Narion
La noche había caído sobre el palacio como un manto pesado. El eco de la celebración aún flotaba desde ayer en los corredores, pero yo no podía dormir. Había algo que me quemaba por dentro, algo que no podía callar más. Sabía que debía hablar con él: con mi padre, el rey.
Caminé por los pasillos en silencio, con la luna filtrándose por los ventanales. Cada paso me parecía más difícil que el anterior. Al llegar a la sala del consejo, lo encontré allí, sentado en su trono menor, revisando documentos con gesto severo. Su mirada se levantó al verme, y en sus ojos había la dureza de quien carga un reino entero sobre los hombros.
—Narion —dijo, con voz grave. —¿Qué haces aquí a estas horas?
Respiré hondo.
—Padre… necesito hablar contigo.
Se inclinó hacia adelante, con el ceño fruncido.
—Habla.
—No quiero casarme con Varissa —solté, con la voz temblando pero firme. —Entiendo que debo hacerlo, entiendo lo que significa para el reino… pero no son mis sentimientos. No es lo que quiero.
El silencio que siguió fue más pesado que cualquier palabra. Mi padre me miró como si no pudiera creer lo que había escuchado. Luego, su rostro se endureció aún más.
—¿Qué tontería es esa? —rugió, levantándose de su asiento. —¡No tienes elección, Narion! ¡Eres el príncipe heredero! ¡Tu vida no te pertenece, pertenece al reino!
Su voz resonó en las paredes, como un trueno. Yo intenté mantenerme firme, pero cada palabra me golpeaba como un látigo.
—Padre, lo sé… —respondí, con la voz quebrada. —Pero no puedo fingir sentimientos que no tengo. No puedo mirar a Varissa y decirle que la amo, cuando mi corazón…
—¡Tu corazón no importa! —me interrumpió, gritando. —¡Lo único que importa es la corona! ¡Lo único que importa es la alianza que este matrimonio traerá! ¿Quieres condenar a tu pueblo por un capricho?
Sus palabras me atravesaron.
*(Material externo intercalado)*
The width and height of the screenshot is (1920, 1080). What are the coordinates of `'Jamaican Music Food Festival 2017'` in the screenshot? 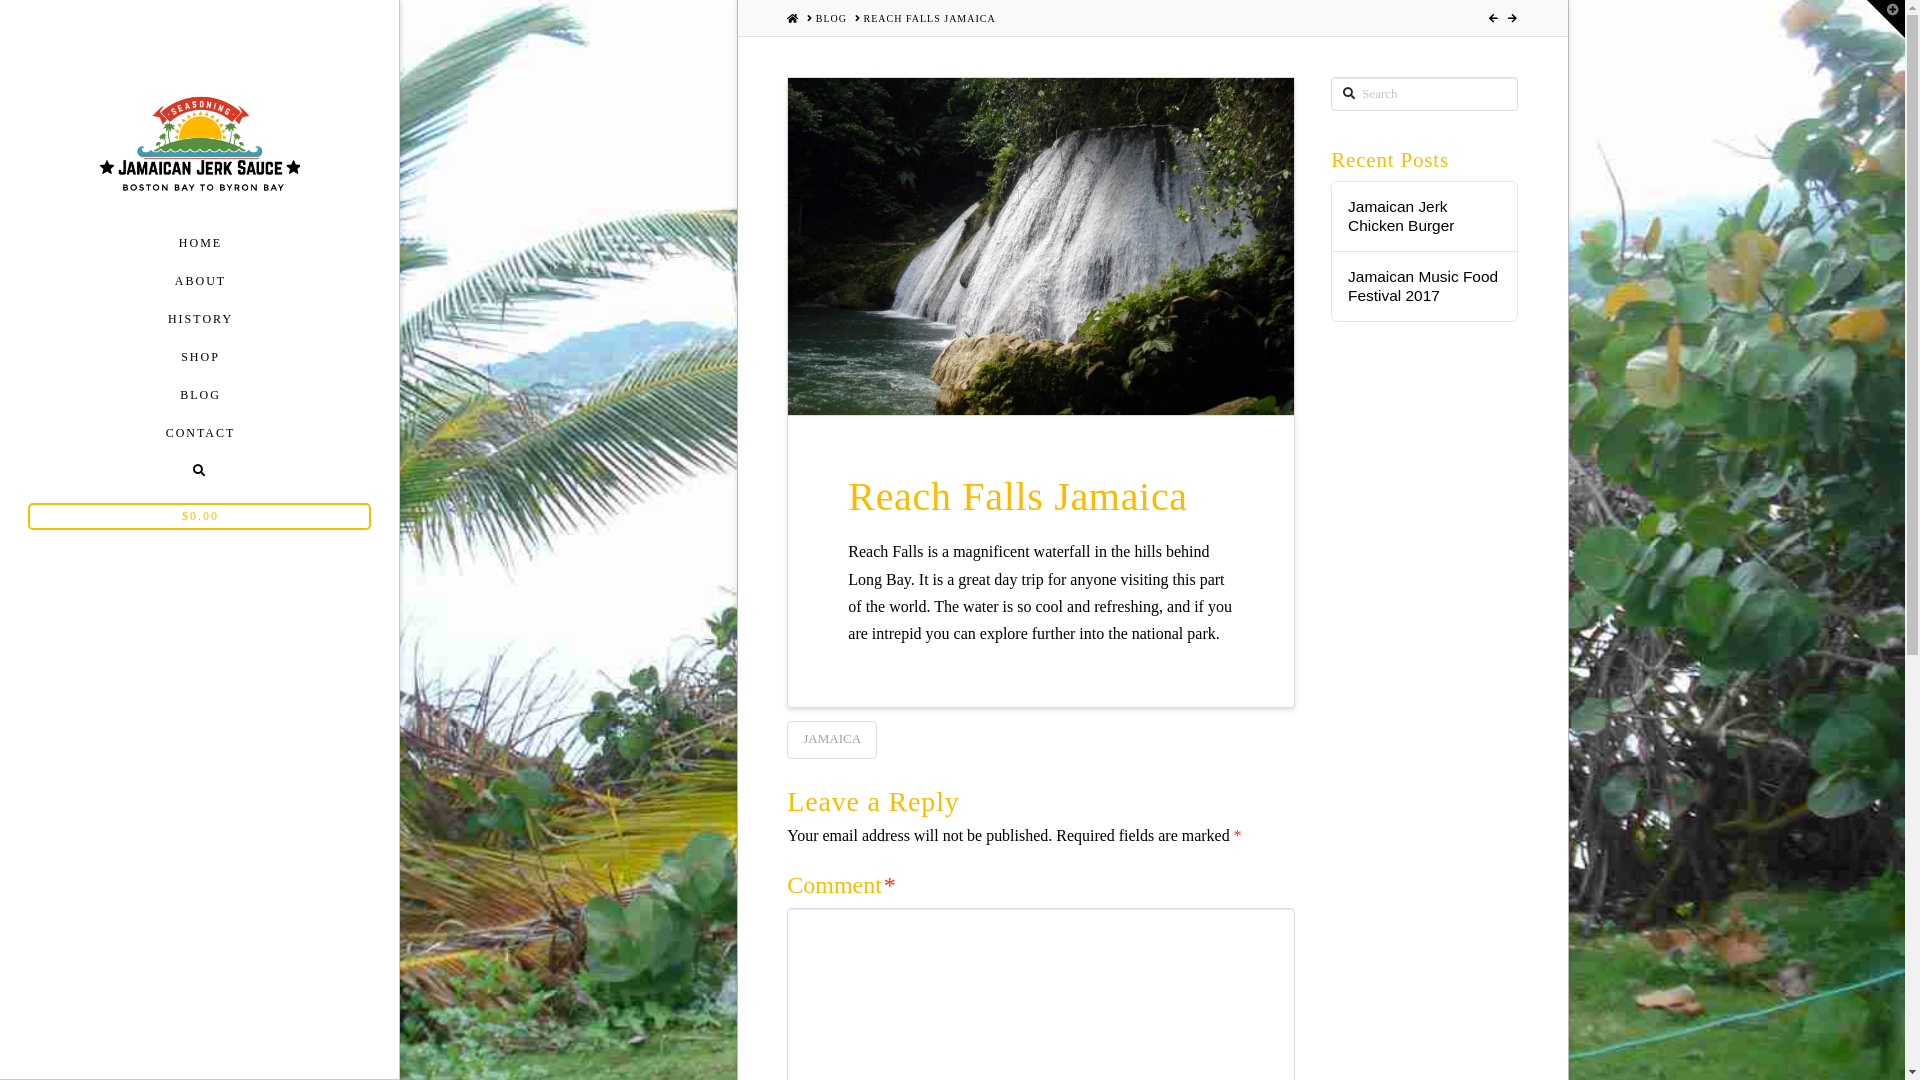 It's located at (1423, 286).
Sentí que me ahogaba, que el aire se volvía más denso. Pero dentro de mí, la verdad seguía ardiendo.
—No es un capricho —dije, con lágrimas en los ojos. —Es mi vida. Es lo que siento.
Mi padre golpeó el suelo con su bastón, furioso.
—¡Tu vida es el reino! ¡Tu vida es obedecer! ¡No vuelvas a hablarme de sentimientos, Narion, porque los sentimientos no sostienen un trono!
Me quedé callado, con el corazón destrozado. Sabía que no podía convencerlo. Sabía que para él, yo no era un hijo, sino un heredero. Y en ese momento, sentí que la distancia entre nosotros era más grande que nunca.
Elyndar
Yo estaba allí, en la sombra del pasillo. No debía escuchar, pero mis pasos me habían llevado hasta la puerta entreabierta de la sala del consejo. La voz del rey resonaba con fuerza, y la de Narion, quebrada, me atravesaba como una herida.
Cada palabra del rey era un golpe. “Tu vida no te pertenece.” “Tu corazón no importa.” Yo apretaba los puños, deseando entrar, deseando defenderlo. Pero no podía. No era mi lugar. Era su batalla, y yo solo podía ser testigo.
Vi cómo Narion bajaba la cabeza, cómo sus hombros temblaban bajo el peso de las palabras. Y dentro de mí, algo ardía. Porque yo sabía lo que él sentía, sabía lo que callaba. Y verlo así, humillado por su propio padre, me llenaba de rabia y tristeza.
El rey gritaba, y cada grito era un recordatorio de que Narion estaba atrapado en un destino que no había elegido. Yo quería correr hacia él, decirle que no estaba solo, que yo siempre estaría a su lado. Pero me quedé en silencio, escondido en la sombra, con el corazón latiendo como un tambor.
Narion
Al final, mi padre se volvió a sentar, con el rostro endurecido.
—Mañana hablaremos de los preparativos —dijo, con voz fría. —Y no quiero volver a escuchar tus quejas.
Me giré, con lágrimas contenidas, y salí de la sala. El pasillo estaba oscuro, pero sentí una presencia. Elyndar estaba allí, aunque no lo vi de inmediato. Su silencio era un consuelo, como si la luna misma me acompañara.
—Narion… —susurró, cuando me acerqué.
Lo miré, y en sus ojos encontré lo que mi padre nunca me daría: comprensión. No necesitaba palabras. Elyndar sabía. Elyndar siempre sabía.
Nos quedamos juntos en el pasillo, mirando la luna a través de los ventanales. No dijimos nada más. No hacía falta. La luna fue testigo de mi dolor, y Elyndar fue testigo de mi verdad.